I was asked recently to answer a question on Quora about building a mobile user base without spending (much) money. For indie app developers, the rising CPIs (costs-per-install) represent an existential threat: without a massive budget, a game can’t gain much traction, and without initial traction, the studio can’t finance the development of future titles. So what does a small studio without a marketing budget do to build a user base? The answer to that relates to the fungibility of users.
First, a definition: fungibility within the context of a mobile app user means the user can be moved from one of a developer’s apps to another without much resistance. This isn’t an industry standard definition; I stole it from finance and have never heard it used in gaming before. But I think the concept makes sense when considered from the perspective of an app developer, especially a game developer: if I make games, and those games are slightly similar, a user from one of my games is at least more inclined to like another of my games than a new user acquired at random (eg through an ad network).

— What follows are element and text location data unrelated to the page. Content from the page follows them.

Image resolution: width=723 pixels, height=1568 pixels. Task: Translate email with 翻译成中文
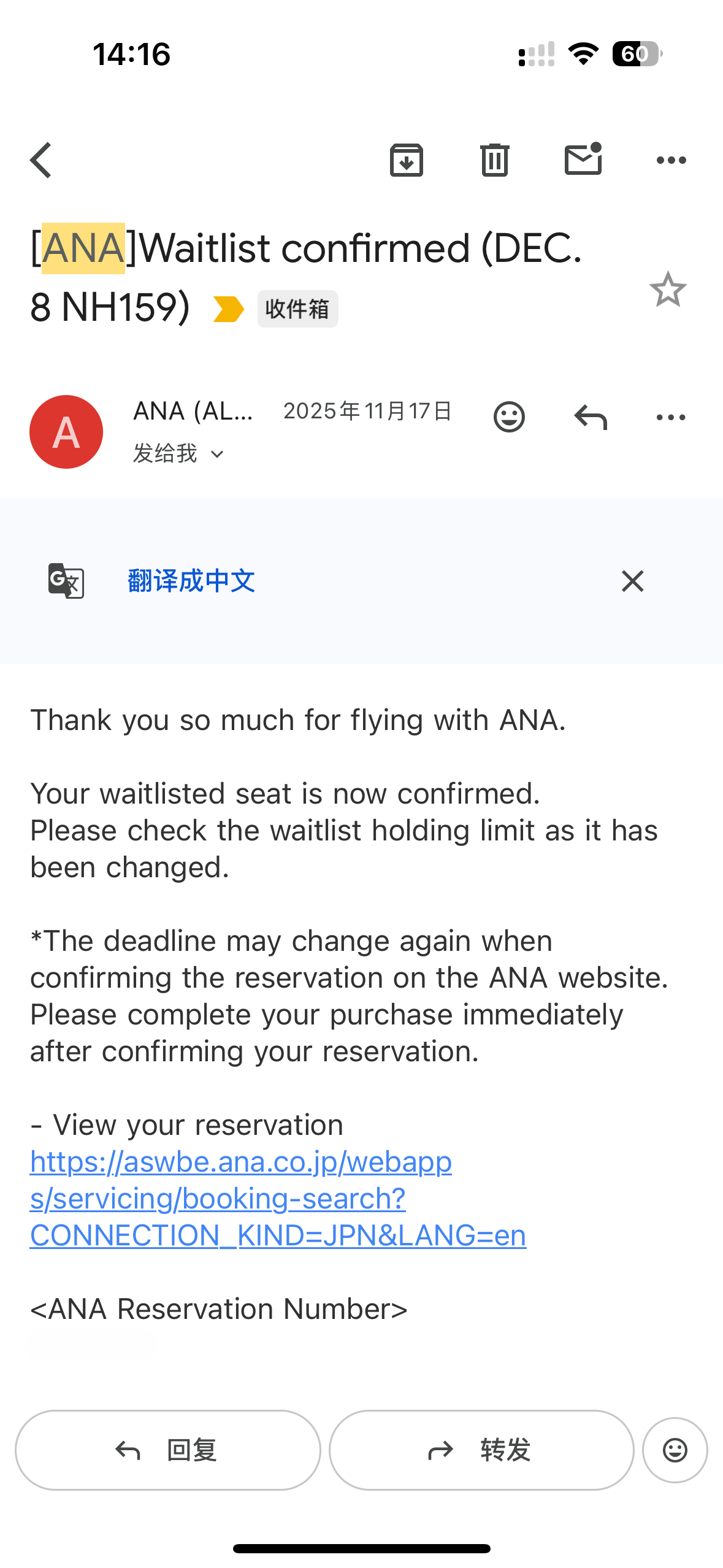pos(191,580)
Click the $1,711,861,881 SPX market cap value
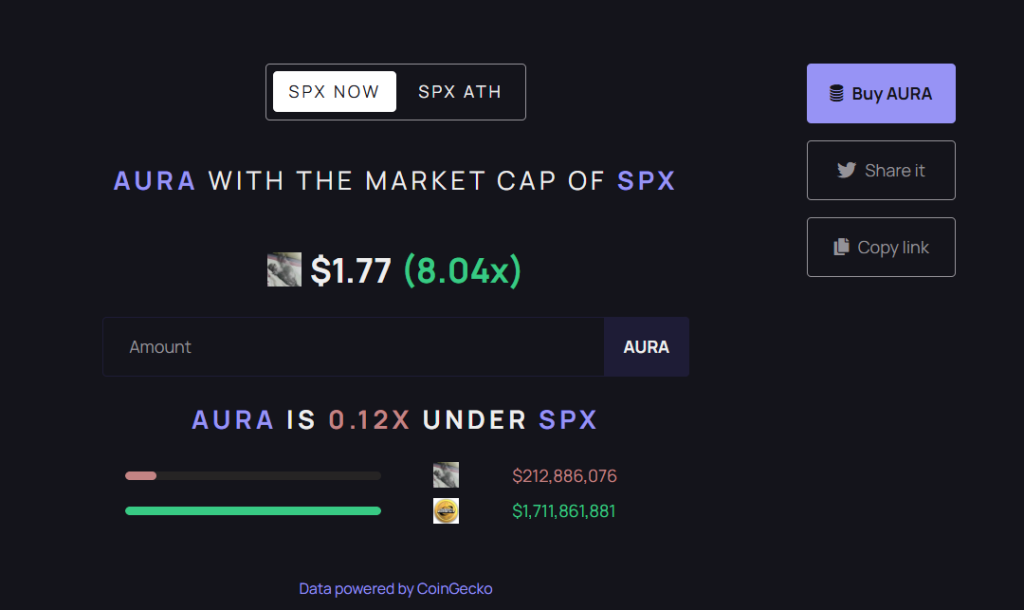1024x610 pixels. coord(564,511)
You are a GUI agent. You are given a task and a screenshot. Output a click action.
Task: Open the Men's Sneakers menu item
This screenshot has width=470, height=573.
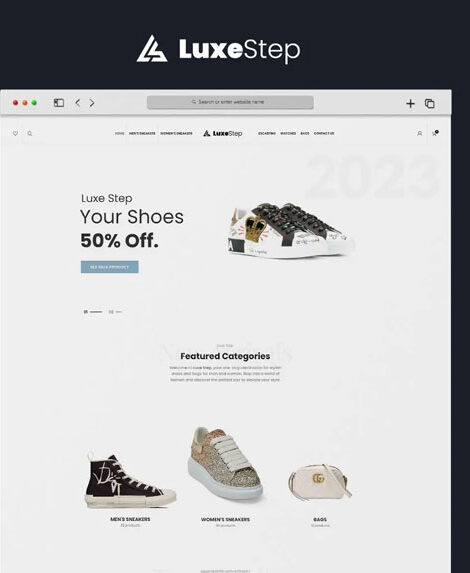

Why are users fungible? Because only a minority (26%, based on this study) churn out of an app after one use, which means that the majority of users give an app developer at least one opportunity to cross-promote its other apps before deleting the original (assuming the app developer doesn’t cross-promote on a user’s first session). This is a substantial revelation: it means a user has a non-zero probability of transferring to another app within the developer’s app ecosystem if that user doesn’t delete the original app after her first session. That non-zero probability reduces effective CPI: any one user acquired could potentially install another of the app developer’s apps, given the developer is effectively employing cross-promotion.
Which brings me back to the question on Quora: the best way to build a user base without a substantial marketing budget is to leverage this phenomenon (each user might install multiple apps) by building out an ecosystem of apps. Because users are fungible, once a user is brought into the ecosystem, they’re more likely to stay in the ecosystem than an outsider; as a result, accumulating a user base over time is more economical than attempting to develop a massive user base with individual apps relying on acquisition campaigns.
I cite Fatify in the Quora answer as an example of this strategy in action. Fatify is a free app that manipulates an image of the user’s face to make them look fat. That’s it; the app has one, simple purpose, and it’s totally free. This is a feeder app: it has broad appeal and brings users into the developer’s ecosystem. Once in the ecosystem, the developer very masterfully cross-promotes its other — paid! — apps to the user: Oldify, Stache-ify, and Baldify. They all do basically the same thing, but they cost $0.99 to download. And whether or not the user buys these other apps, he probably keeps Fatify on his phone — in other words, he remains in the ecosystem. When the Fatify developer releases its next title — perhaps Hipsterify, Gothify, or Lady Gagaify — it will be able to cross-promote the new app to this user the next time he Fatifies himself or one of his friends.
A developer’s ecosystem, at a large enough scale, can abate its need to engage in paid acquisition campaigns, which is obviously a huge competitive advantage over developers that have to buy all of their users for new apps. The indie developer just beginning to grow a user base needs to understand this concept in order to avoid wasting money on acquisition campaigns down the road — a broad, evergreen, single-function feeder app can not only direct traffic to existing apps, but it can also be the entry point of those same users for the developer’s future apps. Under certain circumstances, one user transferred between three apps can be worth just as much as three users, each directed individually to different apps.